Sujay Subramaniam (Greifswald / DE), Alexander Reder (Greifswald / DE), Ulrike Mäder (Greifswald / DE), Mark Smales (Canterbury / GB), Jan Maarten van Dijl (Groningen / NL), Uwe Völker (Greifswald / DE)
Increasing the secretory capacity of various host systems for the production of high-quality recombinant proteins, particularly therapeutic proteins (biotherapeutics) and industrial enzymes is crucial for a sustainable bio-based economy. The high production costs of biotherapeutics limit patient access to novel therapies. Chinese Hamster Ovary (CHO) cells are the most commonly used production system, accounting for over 85% of current market products. Our research focuses on enhancing protein production in CHO cells by utilizing different cell lines and evaluating the burden on these cell lines by overexpressing a model protein.

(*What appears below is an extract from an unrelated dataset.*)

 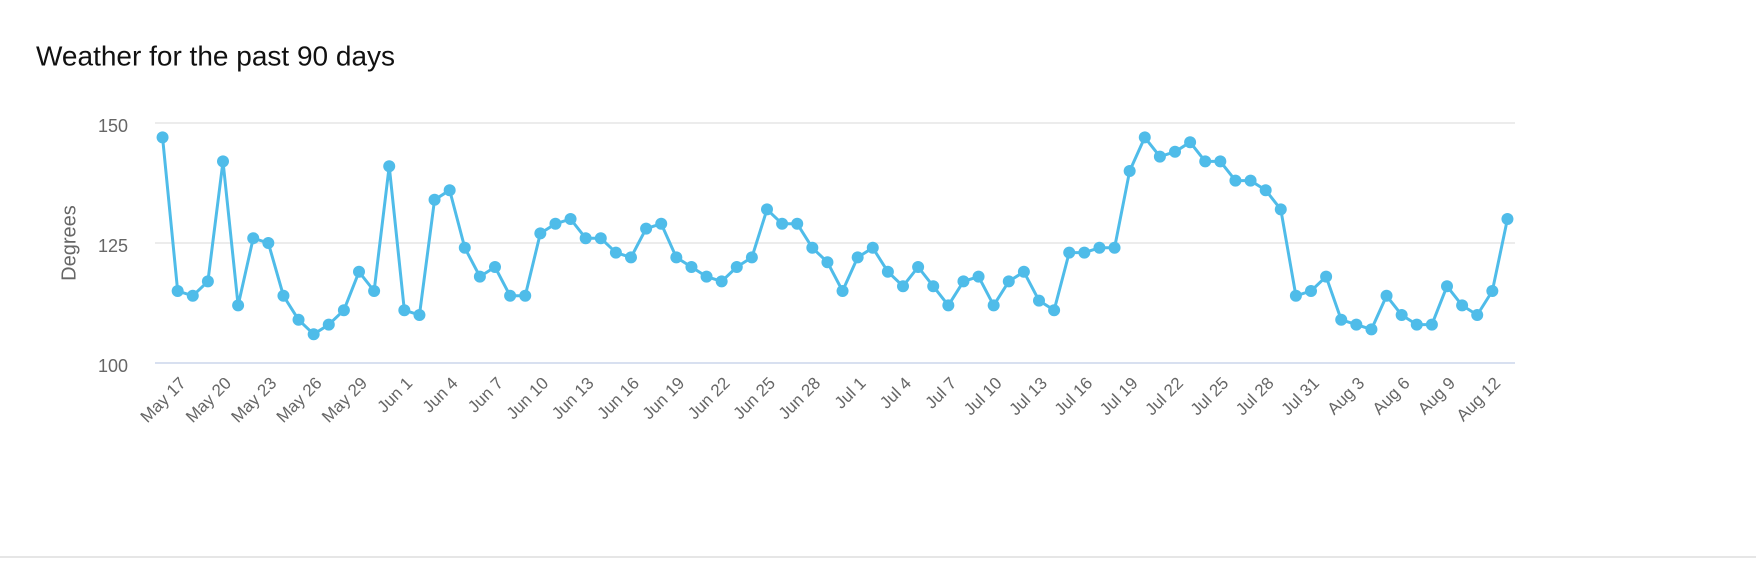 I want to click on x-tick-label: Jun 22, so click(x=709, y=399).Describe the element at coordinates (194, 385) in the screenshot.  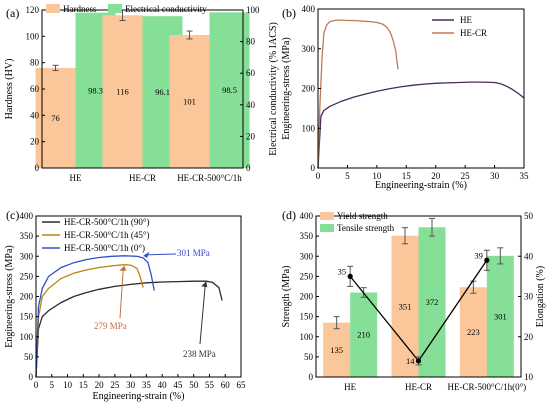
I see `panel-c-x-tick-label: 50` at that location.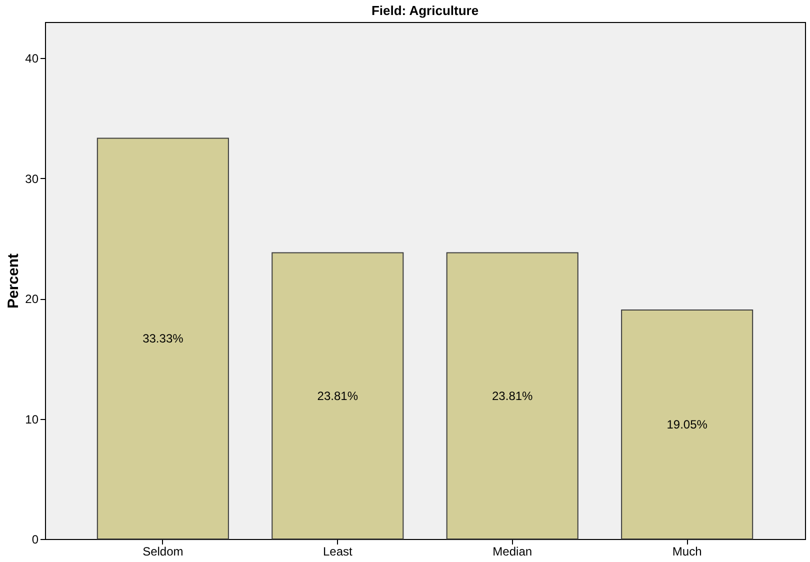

The main objectives are to compare the protein production capacity of different CHO cell lines and to generate an optimized vector system for stable high-yield protein expression system. The cell lines studied include GIBCO-CHO-S, CHO-K1-SmaF, Freestyle CHO-S, and CHO-S. Protein estimation was performed for all cell lysates and secretome samples, followed by mass spectrometry (MS) analysis for protein identification and quantification. Transient expression studies with optimized plasmids were assessed using western blotting.
Initial protein estimation revealed substantial differences in total amounts of secreted proteins across cell lines. MS analysis identified 5700-5800 proteins in cell lysates, with secretome protein counts ranging from 1100 to 1600, of which only 20-25% were secreted proteins. The CHO-K1-SmaF cell line showed notable differences in protein secretion compared to others. Optimized plasmid constructs demonstrated higher protein expression in transient studies.
These findings suggest that selecting appropriate CHO cell lines and a better plasmid design are critical for enhancing protein production. This approach can improve industrial efficiency, reduce waste and lower costs benefiting numerous industrial applications. Ongoing experiments aim to develop more effective expression vectors and evaluate their performance in various CHO cell lines to further enhance production yields and streamline biotherapeutic manufacturing processes.